Tuliskan ulang seluruh entri di bawah ini tanpa perubahan apa pun.
▼
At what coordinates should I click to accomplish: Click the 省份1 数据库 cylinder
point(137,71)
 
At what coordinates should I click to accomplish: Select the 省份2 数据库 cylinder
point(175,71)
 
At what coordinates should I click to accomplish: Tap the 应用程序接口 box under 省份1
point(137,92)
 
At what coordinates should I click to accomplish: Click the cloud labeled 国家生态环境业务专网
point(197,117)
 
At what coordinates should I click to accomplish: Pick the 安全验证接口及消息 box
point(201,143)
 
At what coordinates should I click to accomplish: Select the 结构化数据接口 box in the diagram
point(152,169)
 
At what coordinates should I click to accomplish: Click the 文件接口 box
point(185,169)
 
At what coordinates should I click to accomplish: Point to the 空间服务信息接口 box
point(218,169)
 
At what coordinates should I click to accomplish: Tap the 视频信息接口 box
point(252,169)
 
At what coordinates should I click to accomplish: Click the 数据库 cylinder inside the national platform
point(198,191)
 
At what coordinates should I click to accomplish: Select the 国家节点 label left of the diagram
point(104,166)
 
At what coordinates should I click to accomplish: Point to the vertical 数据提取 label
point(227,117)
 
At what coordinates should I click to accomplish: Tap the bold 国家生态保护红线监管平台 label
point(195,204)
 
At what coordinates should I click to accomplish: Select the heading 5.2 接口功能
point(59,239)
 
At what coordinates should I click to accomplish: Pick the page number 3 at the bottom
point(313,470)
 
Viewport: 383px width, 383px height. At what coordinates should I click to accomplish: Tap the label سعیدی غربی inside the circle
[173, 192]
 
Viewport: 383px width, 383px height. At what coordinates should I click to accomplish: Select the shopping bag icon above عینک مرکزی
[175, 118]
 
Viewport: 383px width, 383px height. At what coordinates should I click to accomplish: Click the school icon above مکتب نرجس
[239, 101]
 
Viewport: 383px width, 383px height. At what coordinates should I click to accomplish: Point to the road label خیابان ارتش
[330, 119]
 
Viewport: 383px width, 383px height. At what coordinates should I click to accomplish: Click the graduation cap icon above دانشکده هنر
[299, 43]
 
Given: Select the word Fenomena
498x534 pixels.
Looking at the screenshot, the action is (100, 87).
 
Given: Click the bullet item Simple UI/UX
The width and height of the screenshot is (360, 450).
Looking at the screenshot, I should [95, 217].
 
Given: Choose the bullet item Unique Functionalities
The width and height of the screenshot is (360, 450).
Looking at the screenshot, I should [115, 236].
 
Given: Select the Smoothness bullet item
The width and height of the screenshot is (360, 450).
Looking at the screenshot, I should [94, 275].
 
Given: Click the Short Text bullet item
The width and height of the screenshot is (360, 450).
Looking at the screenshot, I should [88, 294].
▲
JAWABAN TUGAS:
At what coordinates should I click to accomplish: Click the 省份1 数据库 cylinder
point(137,71)
 
At what coordinates should I click to accomplish: Select the 省份2 数据库 cylinder
point(175,71)
 
At what coordinates should I click to accomplish: Tap the 应用程序接口 box under 省份1
point(137,92)
 
At what coordinates should I click to accomplish: Click the cloud labeled 国家生态环境业务专网
point(197,117)
 
At what coordinates should I click to accomplish: Pick the 安全验证接口及消息 box
point(201,143)
 
At what coordinates should I click to accomplish: Select the 结构化数据接口 box in the diagram
point(152,169)
 
At what coordinates should I click to accomplish: Click the 文件接口 box
point(185,169)
 
At what coordinates should I click to accomplish: Point to the 空间服务信息接口 box
point(218,169)
 
At what coordinates should I click to accomplish: Tap the 视频信息接口 box
point(252,169)
 
At what coordinates should I click to accomplish: Click the 数据库 cylinder inside the national platform
point(198,191)
 
At what coordinates should I click to accomplish: Select the 国家节点 label left of the diagram
point(104,166)
 
At what coordinates should I click to accomplish: Point to the vertical 数据提取 label
point(227,117)
 
At what coordinates should I click to accomplish: Tap the bold 国家生态保护红线监管平台 label
point(195,204)
 
At what coordinates should I click to accomplish: Select the heading 5.2 接口功能
point(59,239)
 
At what coordinates should I click to accomplish: Pick the page number 3 at the bottom
point(313,470)
 
Viewport: 383px width, 383px height. At what coordinates should I click to accomplish: Tap the label سعیدی غربی inside the circle
[173, 192]
 
Viewport: 383px width, 383px height. At what coordinates should I click to accomplish: Select the shopping bag icon above عینک مرکزی
[175, 118]
 
Viewport: 383px width, 383px height. At what coordinates should I click to accomplish: Click the school icon above مکتب نرجس
[239, 101]
 
Viewport: 383px width, 383px height. At what coordinates should I click to accomplish: Point to the road label خیابان ارتش
[330, 119]
 
Viewport: 383px width, 383px height. At what coordinates should I click to accomplish: Click the graduation cap icon above دانشکده هنر
[299, 43]
 
Given: Select the word Fenomena
498x534 pixels.
Looking at the screenshot, the action is (100, 87).
 
Given: Click the bullet item Simple UI/UX
The width and height of the screenshot is (360, 450).
Looking at the screenshot, I should [95, 217].
 
Given: Choose the bullet item Unique Functionalities
The width and height of the screenshot is (360, 450).
Looking at the screenshot, I should [115, 236].
 
Given: Select the Smoothness bullet item
The width and height of the screenshot is (360, 450).
Looking at the screenshot, I should [94, 275].
 
Given: Click the Short Text bullet item
The width and height of the screenshot is (360, 450).
Looking at the screenshot, I should [88, 294].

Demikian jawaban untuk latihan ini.